In the first tax legislation passed in Scotland for over 300 years, the Land and Building Transaction Tax (Scotland) Bill paves the way for the replacement of the UK-wide Stamp Duty Land Tax (SDLT) from April 2015.
The principle of this change is likely to be welcome, especially amongst moderate income families. The current jump from one to three per cent in SDLT, when spending more than £250,000 on a property, is a regressive tax measure. If a buyer has to pay just one pound over this current threshold they face an additional £5,000 tax bill, distorting the market for the £250,000-300,000 price range which, in many parts of Scotland, represents the cost of a modest family home.
The Scottish Government plans to introduce a marginal rate system of transaction tax increases. While it has been confirmed that the changes will include retaining the zero per cent rate at the lower end of the market and introducing at least two higher rates, the details of these plans are not yet clear. It is, therefore, important that the Government gets the balance right to ensure the new system can remain revenue-neutral.

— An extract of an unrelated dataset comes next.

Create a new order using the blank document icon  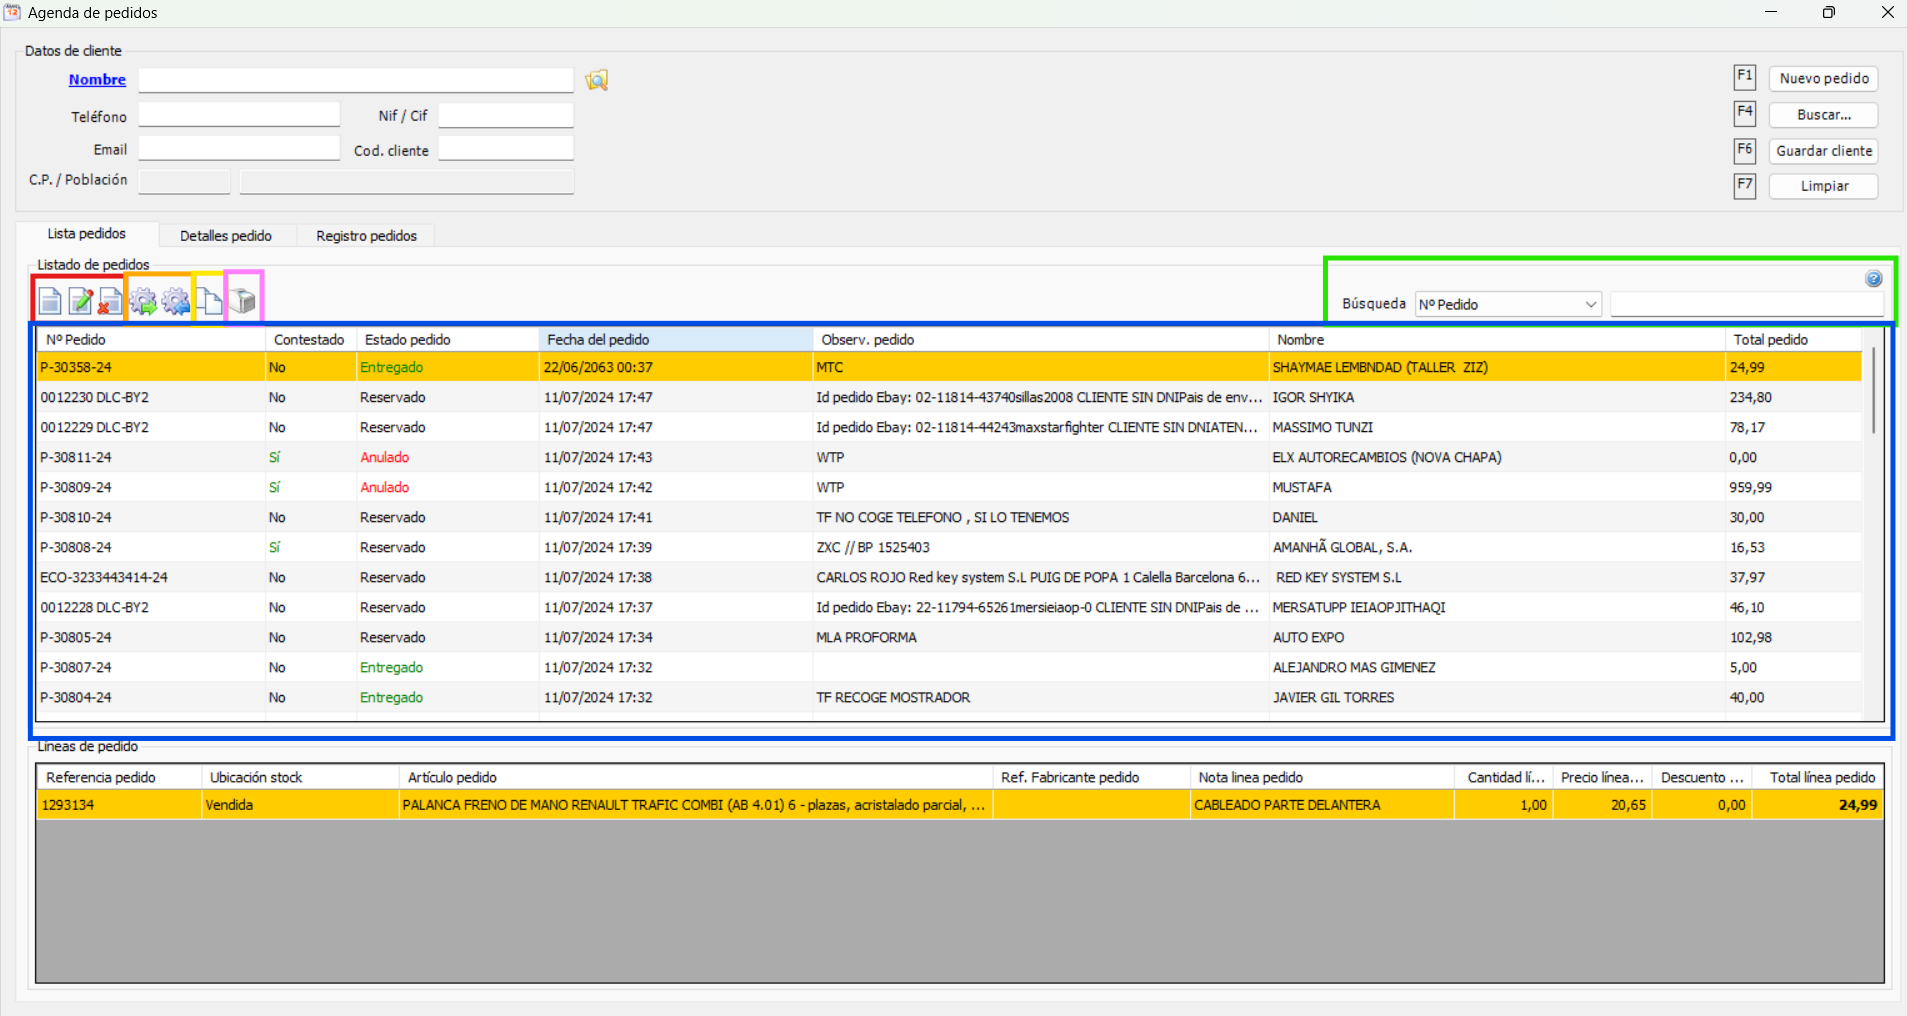point(49,299)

One option is to reduce the limit of the zero per cent rate currently in place for properties valued up to £125,000. However, lowering this threshold could prove a disincentive to house builders operating in that end of the market and hurt first-time buyers. Likewise, higher tax rates at the top end of the market could curtail activity there and ultimately reduce the overall revenues from the new tax.

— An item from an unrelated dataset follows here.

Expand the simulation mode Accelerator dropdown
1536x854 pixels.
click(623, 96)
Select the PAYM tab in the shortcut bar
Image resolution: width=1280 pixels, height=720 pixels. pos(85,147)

A third option is to collect more tax by abolishing potential avoidance loopholes such as sub-sale relief, which allows the benefit of a contract to be transferred to second purchaser before it completes to eliminate two taxable transactions. While care will be required to avoid punishing the innocent, effectively targeted anti-avoidance rules can make a more positive contribution.
As the legislation begins to take more shape, it is important that the Scottish Government strikes the right balance to ensure we emerge with a fairer system of land transaction tax that helps stimulate the housing market and benefit the wider economy.